__ページ__:
• • • •
そう考えるようになったのは、東日本大震災がきっかけだった。

2011年3月11日。夕方からのバイトまで、親友の美香と都内のファミレスにいた。
大型トラックが通った?と思う轟音が鳴り地面が震えたあと、ガラスのコップなどが地面に落ちて割れた。悲鳴が聞こえて「やばい」と思い、美香と一緒に駐車場へ避難した。アルコールが回って平衡感覚を失っているときのような、ずっとぐるぐると頭が回っているような感覚に襲われ、いつもの地震ではないと思った。

それでもまだ事の重大さに気づいていなかった。
ファミレスの会計を済ませ、バイト先へ向かうために駅へいくと全ての電車が止まっていた。
しょうがなく他の路線の駅へといくが、やはり電車は止まっている。
ガラケーにアンテナを刺しテレビをつけると、仙台空港に津波が押し寄せている様子をヘリコプターから中継していた。
「あれ、これ、本当にやばいぞ」
さっと血の気がひいた。

そこから心ばかりのボランティアとか、社会のことを考えたりした。
部活のリーグ戦も中止になり、先輩たちの卒業式もなかった。
この状況下でやるべきことは?やれることは?と色々と考え、親友たちとも電飾が最小限に抑えられた街を自転車でぶらぶらしながら、あーでもない、こーでもないと、意見を確かめあった。

そこである一つの考えに達する。
「今日死んでも後悔しないように生きる」
東日本大震災を通し、人がいつ亡くなるかはわからないし、故郷が帰れない土地となってしまう可能性があるということが痛いほどわかった。
最愛の人をなくすことがどれほど辛いことなのか。
故郷を奪われることがどれだけ心の損失になるのか。
ぐるぐると考える中で、自分が今できることはこの「今死んでも後悔しないように」と、生活を続けていくことだった。


それからは、色々なことに挑戦した。

例えば、音楽雑誌のワークショップ。
平日の夜の開講時間は部活の時間と丸かぶりだった。
部活を言い訳に挑戦することを躊躇っていたが、思い切って応募し、無事に書類選考を通過して通うことができた。
ここで太と出会うことができた。

また、石垣島にある新聞社へのインターンシップ。
自分がこの目で、この身で体験をしないと絶対に後悔すると感じ、1ヶ月もしないうちにインターンシップへと行くことを決めた。
1年弱のインターンシップの中で、ジャーナリズムの基礎、そして自分がマスコミ業界に就職しようという決意が固まった。

そして、自分の性的指向について。
これまで見えないように、なんとなく目を逸らしてきた。
LGBTQなど性的少数者の中で、自分はBのバイセクシュアル。
同性に惹かれる思いは封印したとしても、恋愛や結婚ができないわけではない。
ただ、この気持ちに嘘をついたまま生きたくないと思い、好きだった同性の人に告白したり親友たちにカミングアウトをしたりするようになった。
これがなければ、今のパートナーに出会っていないほか、親友たちとの関係だってここまで深くはならなかっただろう。
• • • •
__インターフェース要素の記録__:
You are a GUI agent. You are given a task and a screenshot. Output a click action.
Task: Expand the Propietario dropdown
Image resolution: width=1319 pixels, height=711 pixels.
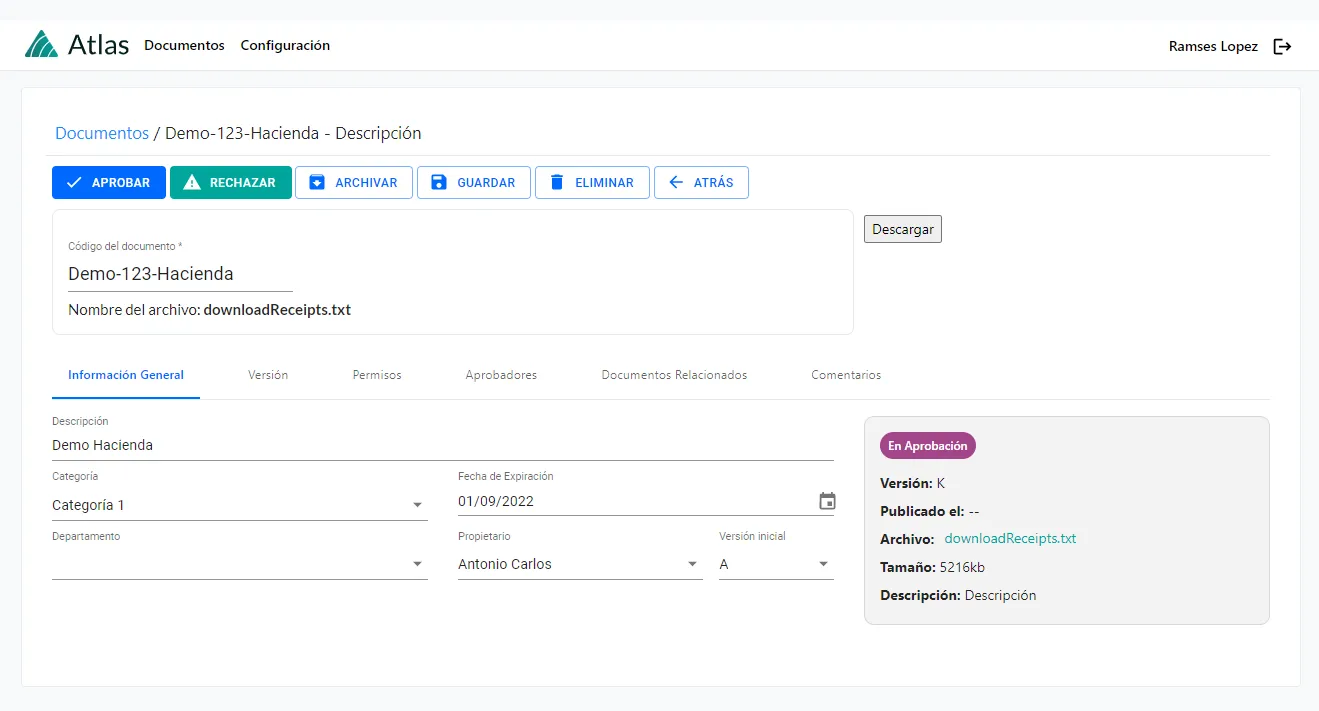(x=692, y=564)
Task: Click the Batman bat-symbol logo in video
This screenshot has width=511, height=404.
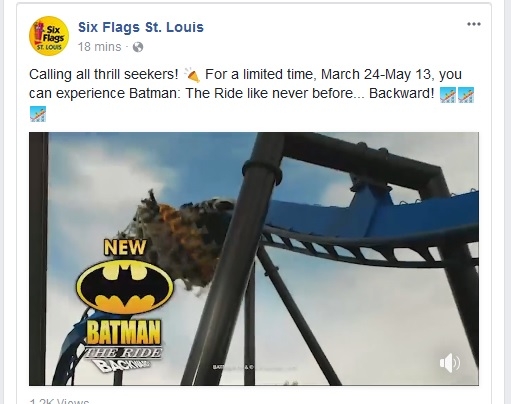Action: pyautogui.click(x=125, y=287)
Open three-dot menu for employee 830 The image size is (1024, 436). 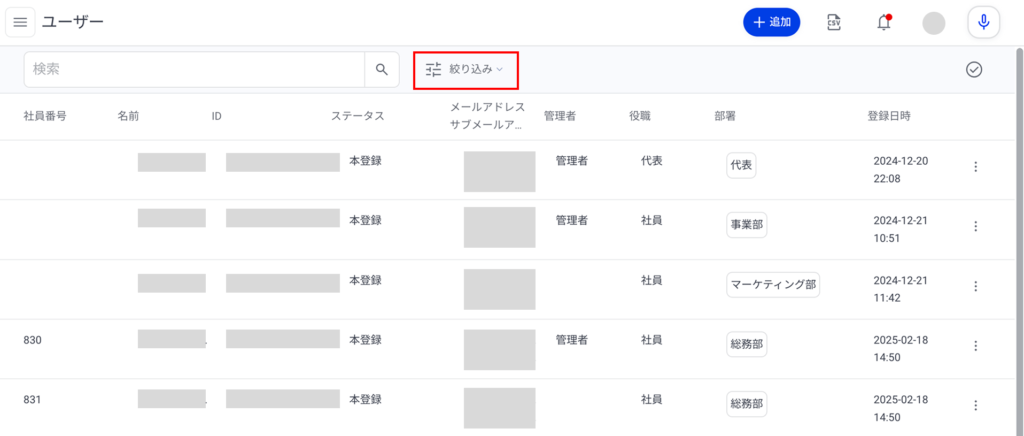pyautogui.click(x=976, y=346)

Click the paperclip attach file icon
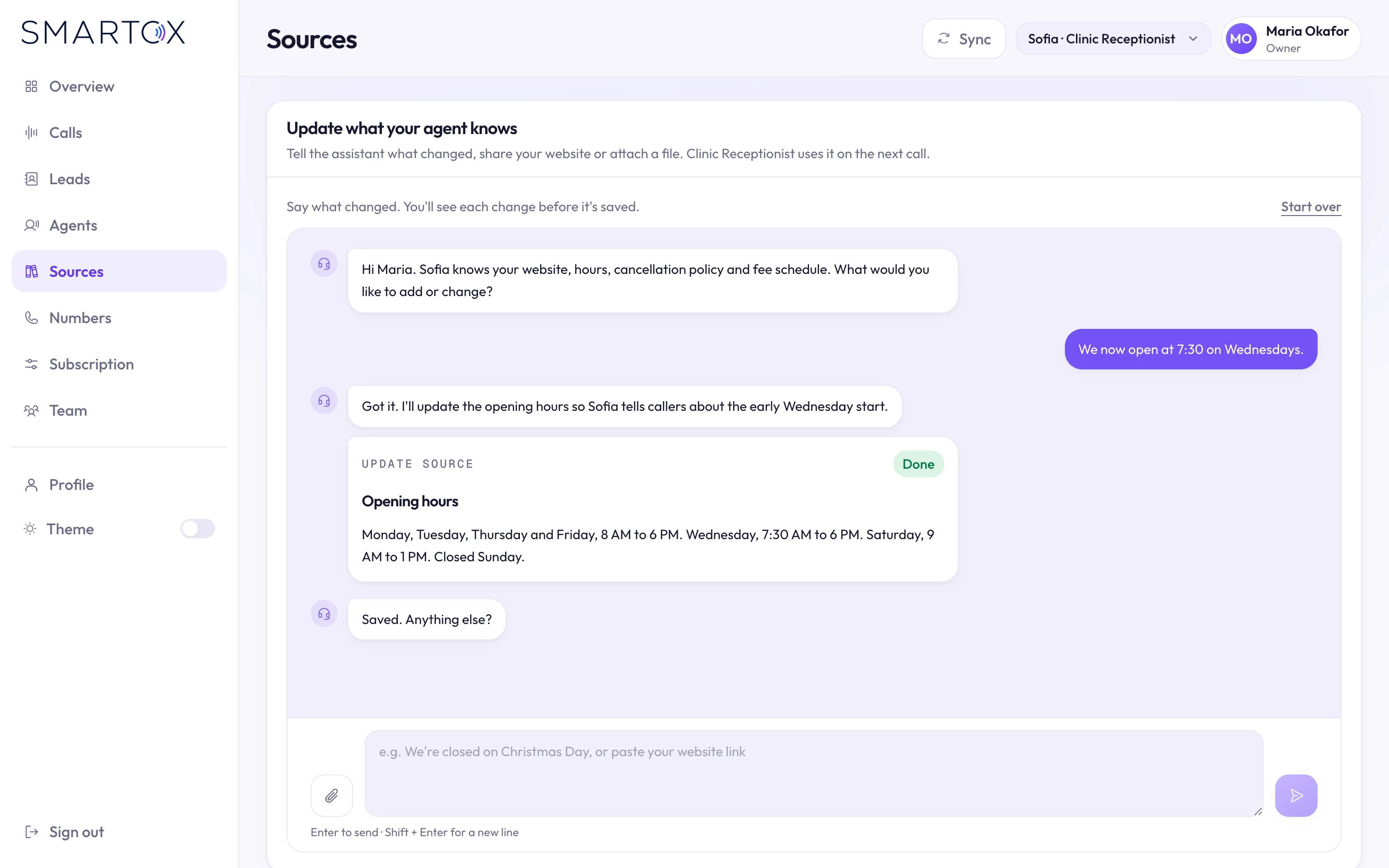pos(331,795)
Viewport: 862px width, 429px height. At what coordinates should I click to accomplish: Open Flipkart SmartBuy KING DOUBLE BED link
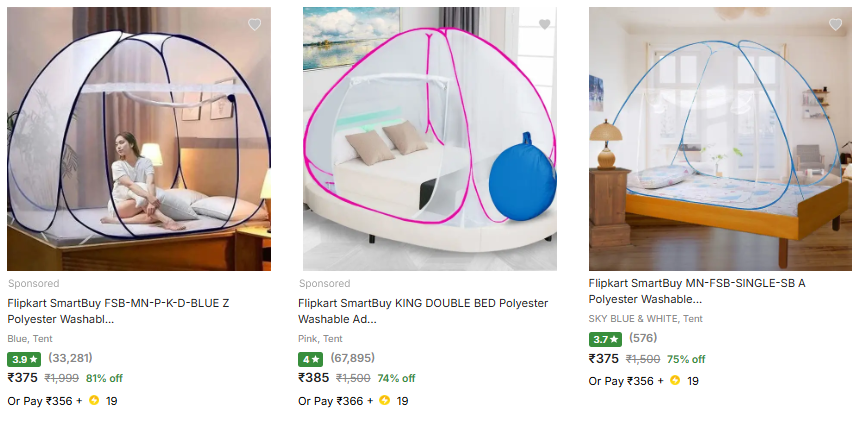tap(423, 311)
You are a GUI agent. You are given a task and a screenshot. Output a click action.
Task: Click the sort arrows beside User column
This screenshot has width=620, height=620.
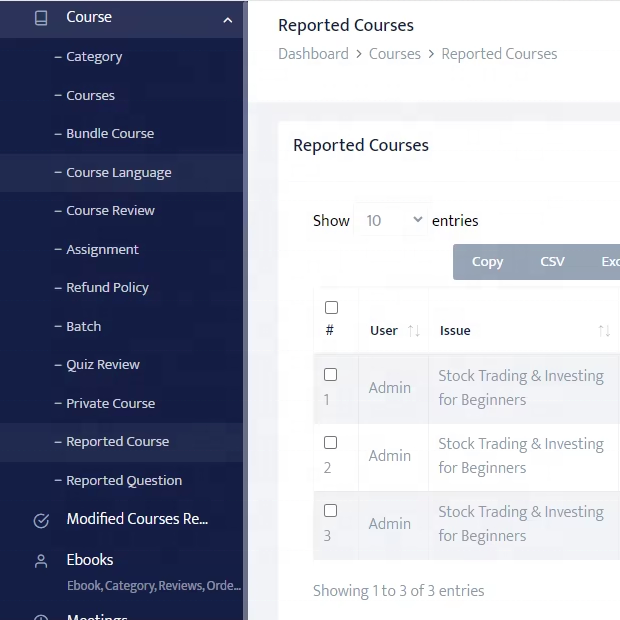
• • • •
震災を機に生き方を見つめ直した文章を、最後の文に続けて書き進めてください。

「今死んでも後悔しないように」生きてきたからこそ、私はたくさんの挑戦ができたし、今の人間関係を築くことができたと自負している。

ただ、一方で、このところ「しんどい」と思うようにもなってきたのだ。
毎日を全力で後悔なく生きるためにはエネルギーが必要だ。
ただ、エネルギーを使っても何も起こらない日もあるし、エネルギー不足な日もある。

朝起きて仕事をして寝るだけのような日。
体調が悪くてなんとなく寝ていた日。
パートナーとだらだらしていたら終わってしまった日。

私はこんな日々に、いつしか「罪悪感」を抱くようになってしまっていた。
「これで後悔しないの?」と。

そんな時、助けてくれたのは、ベタかもしれないけど「明日」という概念なのだ。


カップルにとってはよくあることかもしれないと前置きをし、恥ずかしさを少し脇に置く。

朝。私はパートナーよりも少し早く起きる。
仕事の始業時間の関係で、私の方が先に準備をしたりするからだ。
30分〜1時間遅く起きてきたパートナーは目をこすりながらいう。
「おはよん」
そしてパートナーは、両腕を広げた私に近づいてきてハグをする。
そんな朝が明日も来ると思えるだけで、今日を生きて明日に向かっていこうとしている自分に後悔がないと思えるのだ。

そして最近は習慣として本を読んだり、筋トレをしたり、ギターを弾いたりしている。1日で満足いく結果に到達するわけではない。
だけど、それを明日もやっていこうと思えるだけで、今日の後悔が消えていくのだ。
明日が来るかは確かにわからない。だけど、明日が来ることを楽しみに、目を閉じることを選んだ自分でいいのではないか、と。

「今日死んでも後悔のないように」と思い、日々命を燃やし続けてきた20代。
色々なものを獲得したし、叶えてきたことは単純にすごいと思っている。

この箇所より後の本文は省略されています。